Há coisas do Brasil louvadas mundo afora, e não me refiro às ações da Petrobras e da Vale. Falo do refúgio dado pela embaixada brasileira em Tegucigalpa ao presidente José Manuel Zelaya. Há coisas do Brasil verberadas País adentro. Falo da mesma posição que o resto do planeta aprecia e que já começa a provar seu acerto.
Coisas nossas, diria o sambista. Típicas. Clássicas. Com raras exceções, a mídia nativa condena irreparavelmente o presidente Lula e o Itamaraty, réus por terem garantido abrigo a um presidente deposto por mais um golpe de Estado nesta América Latina ainda tão distante da contemporaneidade.

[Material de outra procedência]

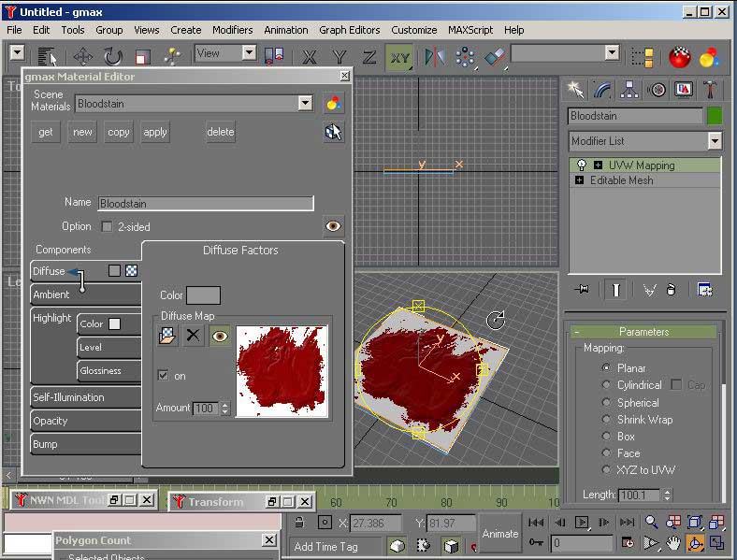Click the material Name text field

(x=205, y=203)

Ou, se quiserem, de um ideal de contemporaneidade. Na situação, o mundo anda na contramão no confronto com a mídia nativa, aquela que Paulo Henrique Amorim, companheiro de muitas jornadas, denominou de PIG, Partido da Imprensa Golpista. Que a ideia do golpe a inspira e a atiça é indiscutível. Passou sete anos de governo Lula a cultivar a esperança do impeachment. Do mensalão aos pacotes de reais empilhados no vídeo da Globo. Até o risível episódio do pretenso conflito entre a chefe da Casa Civil, Dilma Rousseff, e dona Lina Vieira, ex-Receita Federal.
Tudo serve ao propósito de minar o pedestal governista. No momento, trata-se de explorar a questão hondurenha. Candentes aos editoriais, ainda redigidos no tom, na letra, no conteúdo, no mesmo estilo que os caracterizava, começos dos anos 60, ao invocar o golpe enfim desfechado pelos carabineiros dos inextinguíveis donos do poder no final de março de 1964.

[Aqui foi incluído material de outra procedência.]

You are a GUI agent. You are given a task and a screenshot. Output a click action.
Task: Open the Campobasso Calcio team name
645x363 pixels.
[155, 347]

O tempo passa, e o pessoal não arreda pé do seu ideário. Ninguém se queixa se o monstruoso desequilíbrio social permanece e se o governo Lula fez pouco para avançar na direção de uma igualdade, indispensável, aliás, à realização de um capitalismo sadio e regrado. Enfurecem-se, porém, se o chanceler Celso Amorim autoriza nossa representação em Honduras a hospedar a vítima do golpe. E se Zelaya for amigo de Hugo Chávez, e se ele próprio curtir um sonho bolivariano, o que isso muda?
Observe-se que Lula tomou em relação a Chávez, e às suas particulares reminiscências e evocações de Simón Bolívar, comportamentos cautelosos. Astutos, até. O presidente do Brasil fia-se, com toda razão, nas perspectivas do futuro e na realidade do presente, e sabe que qualquer desenho chavista não atinge o País.
Que esperar da mídia nativa? É sintomático seu passadismo. Simbólico. E nada mais representativo do atraso de quem no Brasil se instala no topo da pirâmide do que a revista Veja, “última flor do Fascio”, segundo o já citado Paulo Henrique. Sintomática a sua larga tiragem, a apinhar a entrada dos espigões burgueses. A não ser que seja encarada como manifestação da vocação humorística verde-amarela. A última edição da revista da Abril supera os momentos mais inspirados da célebre Mad. O mundo se curva.
Fiquei em dúvida. Trata-se de interpretação satírica, ou de acusação ao vivo e a sério? De quem seria o imperialismo megalonanico do sinistro passarinho dentuço apresentado na capa da última edição se não o do Brasil de Lula? Tadinho, recém-saído do ovo... Se a metáfora não resulta de uma irresistível veia cômica, onde se abrigaria? Na embaixada brasileira em Tegucigalpa?
E no outro dia Paulo Henrique me disse que o PIG está na mão de três famílias: Marinho, Frias e Mesquita. Surpresa: Mesquita? Respondeu: “Arrendaram a fazenda para ficar com a casa-grande”. Voltei à carga: “E os Civita?” Sentenciou: “Detrito da maré baixa”.